Appendix B.1: Storage Fundamentals

The Storage Evolution

Understanding where we came from helps explain why NVMe exists and why it's still not enough for GPUs.

1990s - 2000s

PATA/IDE Era

Parallel ATA. 133 MB/s max. Single drive per cable. The "ribbon cable" days.

2000s - 2010s

SATA + AHCI

Serial ATA. 600 MB/s max. AHCI command set designed for spinning disks with 1 command queue, 32 depth.

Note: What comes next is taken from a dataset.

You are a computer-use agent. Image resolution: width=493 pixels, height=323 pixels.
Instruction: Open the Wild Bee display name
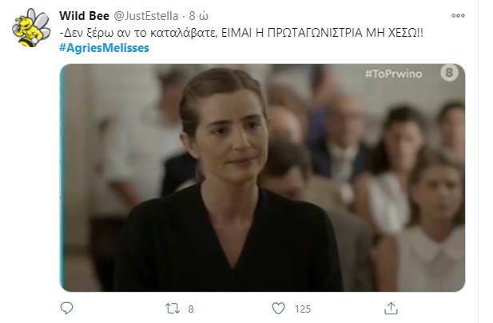[x=84, y=16]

Still used today for HDDs.

2010s

SAS for Enterprise

Serial Attached SCSI. 12 Gb/s. Dual-port reliability. Enterprise standard but expensive.

2011 - Present

NVMe Revolution

Direct PCIe connection. 64K queues × 64K depth. Purpose-built for flash. The current standard for performance storage.

Why NVMe Won

SATA/AHCI

1

Command Queue

32

Queue Depth

~6 GB/s

Max Bandwidth

SAS

1

Command Queue

254

Queue Depth

~2.4 GB/s

Max Bandwidth

NVMe
65,535
Command Queues
65,536
Queue Depth Each
~32 GB/s
PCIe Gen5 x4

💡 The Key Insight

AHCI was designed when a single HDD could do ~100 IOPS. Modern NVMe SSDs can do 1,000,000+ IOPS. The old command model became the bottleneck, not the storage media.

PCIe Fundamentals

NVMe rides on PCIe (Peripheral Component Interconnect Express). Understanding PCIe is essential for GPU-storage optimization.

PCIe Gen3

~1 GB/s

Per Lane

x4 = 4 GB/s, x16 = 16 GB/s

PCIe Gen4

~2 GB/s

Per Lane

x4 = 8 GB/s, x16 = 32 GB/s

PCIe Gen5
~4 GB/s
Per Lane
x4 = 16 GB/s, x16 = 64 GB/s

PCIe Topology Basics

CPU / Root Complex

→ The "root" of all PCIe. Contains memory controller, PCIe lanes.

PCIe Switch

→ Expands lanes. Enables peer-to-peer (P2P) between devices.

Endpoints (GPU, NVMe)

→ The actual devices. Each gets BAR (Base Address Register) mappings.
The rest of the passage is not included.